GPM Satellite’s Upcoming Road Trip

November 21st, 2013 by Ellen Gray
The shipping container that will carry GPM to Japan. Comes complete with environmental regulation to keep the humidity and temperature just right for the spacecraft.

The shipping container that will carry GPM to Japan. Comes complete with environmental regulation to keep the humidity and temperature just right for the spacecraft. Credit: NASA

Right now if you want to take a look at the Global Precipitation Measurement mission’s Core Observatory, you can’t. As of last weekend, it’s sealed up inside a giant white shipping container, all prepped for its long journey to Japan where it will launch in early 2014.

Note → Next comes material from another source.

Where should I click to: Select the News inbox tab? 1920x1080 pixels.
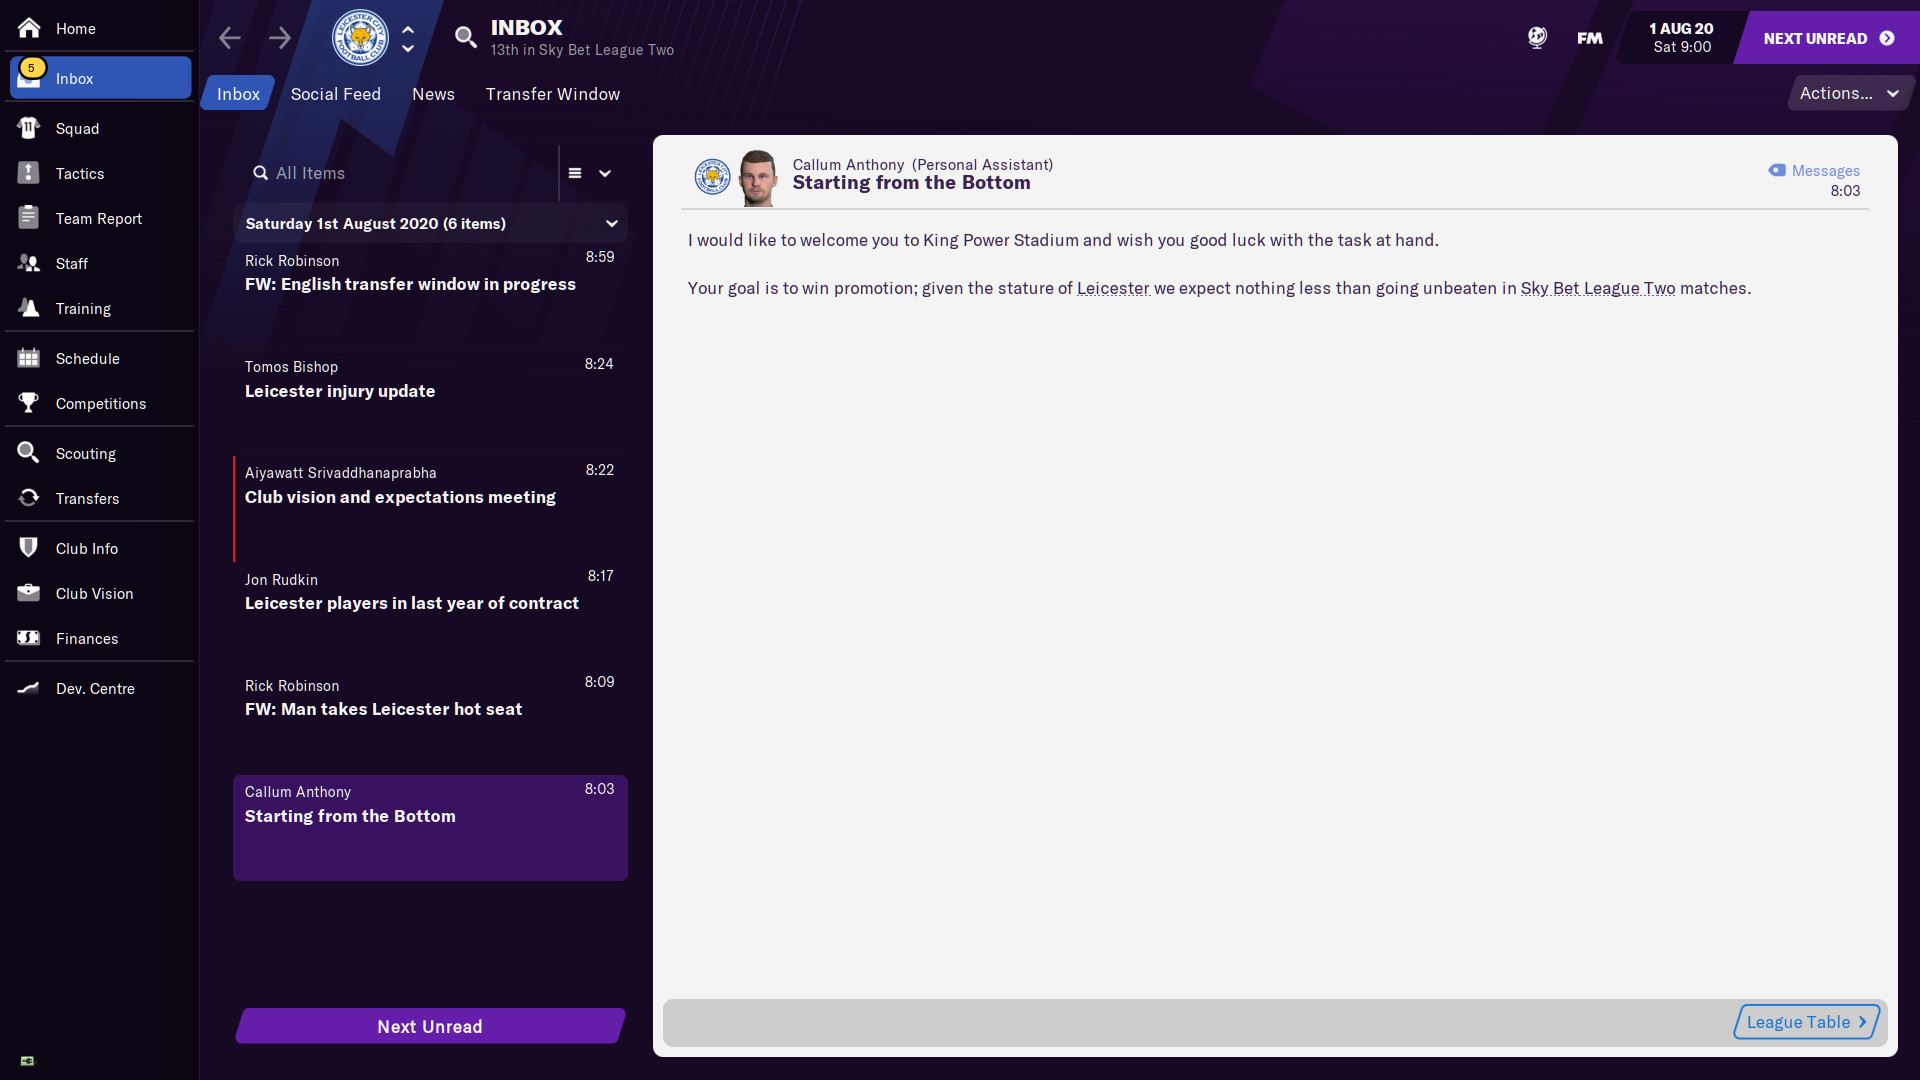pyautogui.click(x=433, y=94)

This isn’t your typical satellite delivery. As Project Manager Art Azarbarzin says, we’re not just driving by truck across a couple states to a U.S. launch site. GPM will be traveling by truck to an Air Force C5 cargo plane which will fly it over the United States and the Pacific Ocean to Japan. Once at the airport on Kyushu, it will be transferred to a barge that will take it to Tanegashima Island, where NASA’s mission partners, the Japan Aerospace Exploration Agency, or JAXA, have their spaceport.

My bags are packed too. As the science writer for the GPM mission, I’ll be traveling with the satellite and the engineering team that’s accompanying the spacecraft. getting the behind the scenes story of GPM’s road trip. I’ll be sending back photos and stories of each leg of the journey, and once we arrive, introduce you to living and working Tanegashima, Japan.

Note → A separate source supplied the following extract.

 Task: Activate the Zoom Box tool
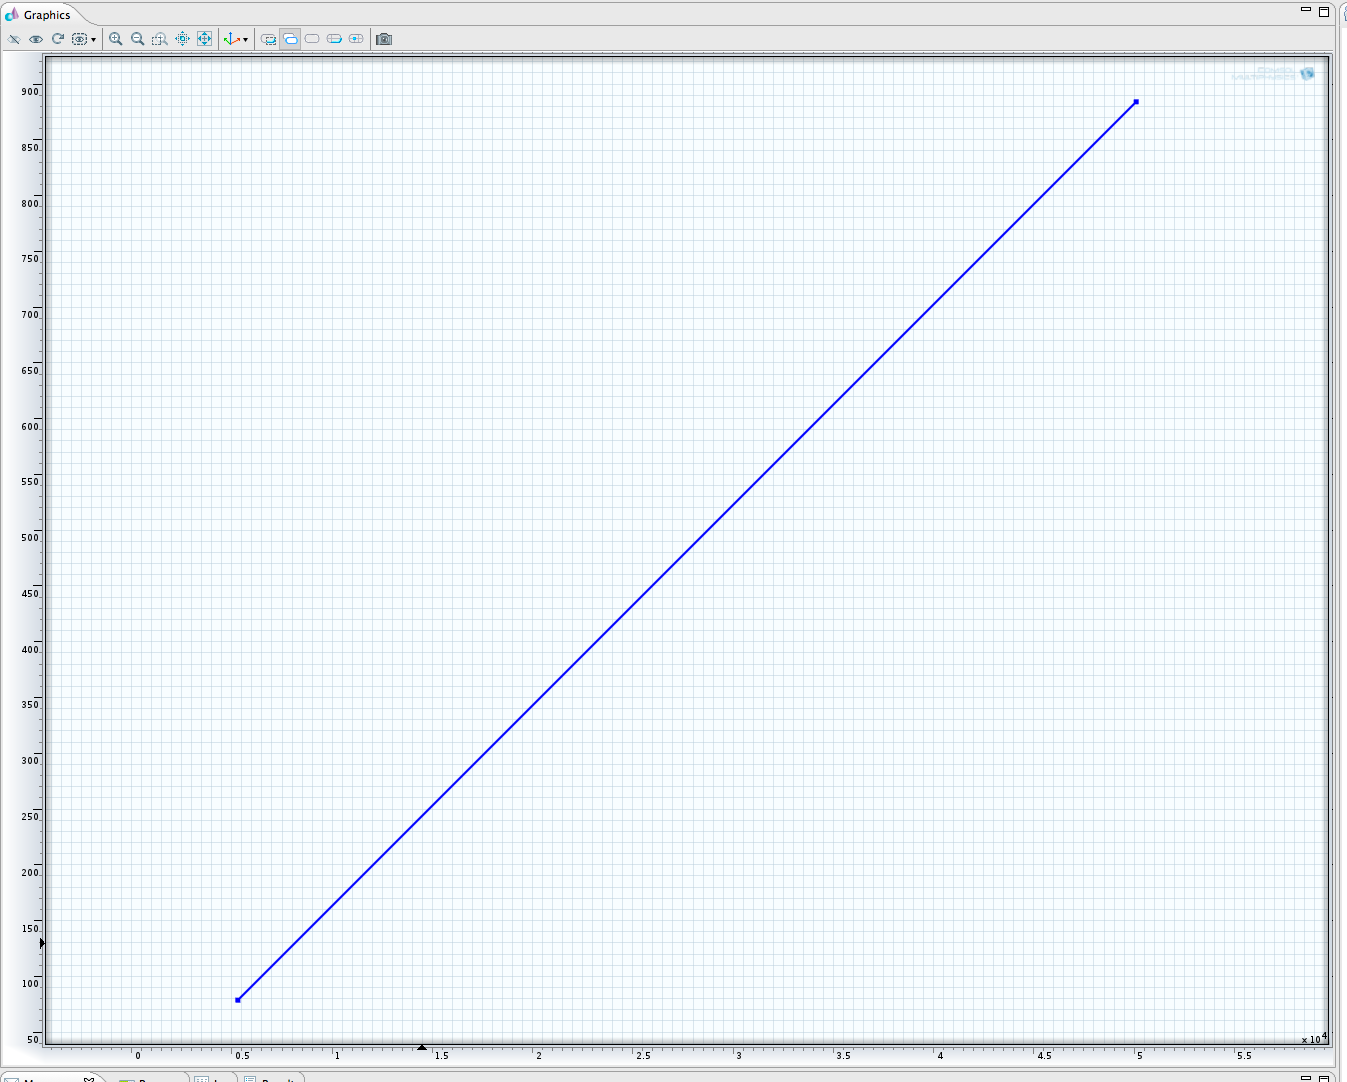(160, 39)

NASA's GPM Project Manager Art Azarbarzin (left) and JAXA's GPM Project Manager Masahiro Kojima in front of the GPM satellite at its last public appearance on Nov 15, 2013. Credit: NASA

NASA’s GPM Project Manager Art Azarbarzin (left) and JAXA’s GPM Project Manager Masahiro Kojima in front of the GPM satellite at its last public appearance on Nov 15, 2013. Credit: NASA

Every satellite’s shipment to the launch site is a big moment, but for GPM it feels especially poignant because the spacecraft was built and tested in-house at Goddard Space Flight Center. Over 300 people worked on it here, and have seen it come together day by day. At our recent Friends and Family Day, the energy of the team was palpable as they shared their excitement for the mission and the satellite they had built together with their loved ones.

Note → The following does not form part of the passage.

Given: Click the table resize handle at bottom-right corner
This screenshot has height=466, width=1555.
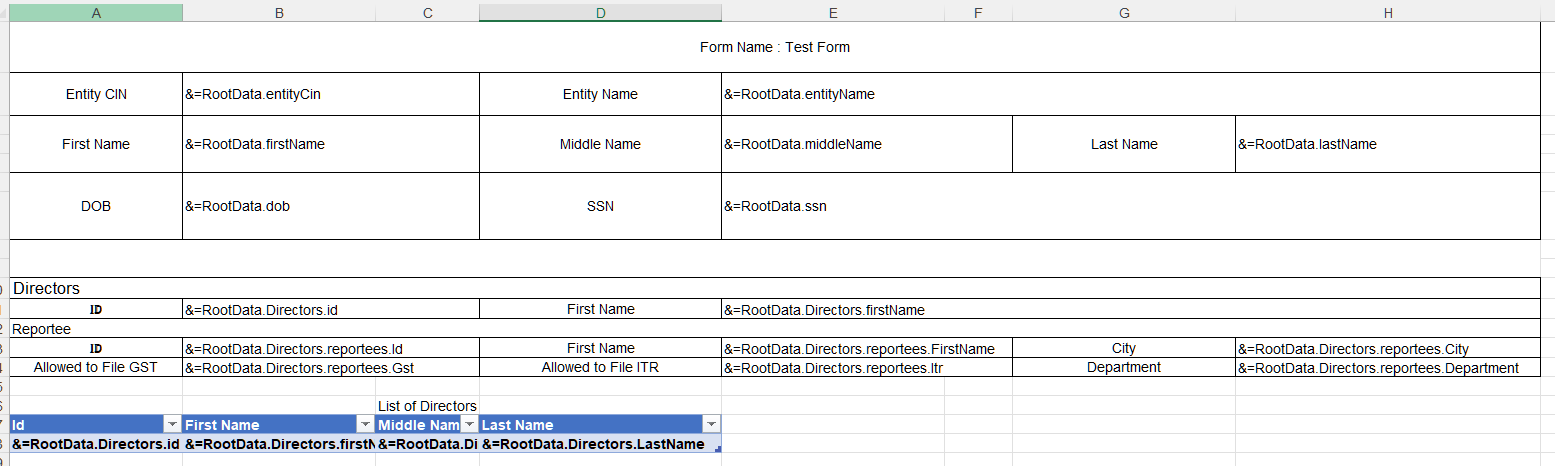Looking at the screenshot, I should pos(718,450).
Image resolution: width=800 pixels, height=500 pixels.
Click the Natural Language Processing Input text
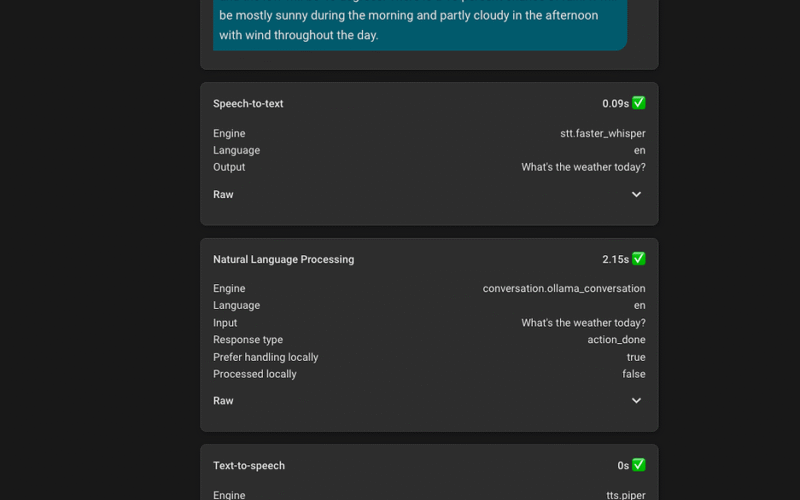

For me, the second story I wrote when I began working at Goddard was about testing part of the frame for the body of the GPM spacecraft on Goddard’s high capacity centrifuge. Since then I’ve covered both the engineering milestones and stories about the science GPM will do to improve rain and snowfall measurements from space, as well helped the science team share their work on field campaigns like the Iowa Flood Studies in preparation for GPM’s launch.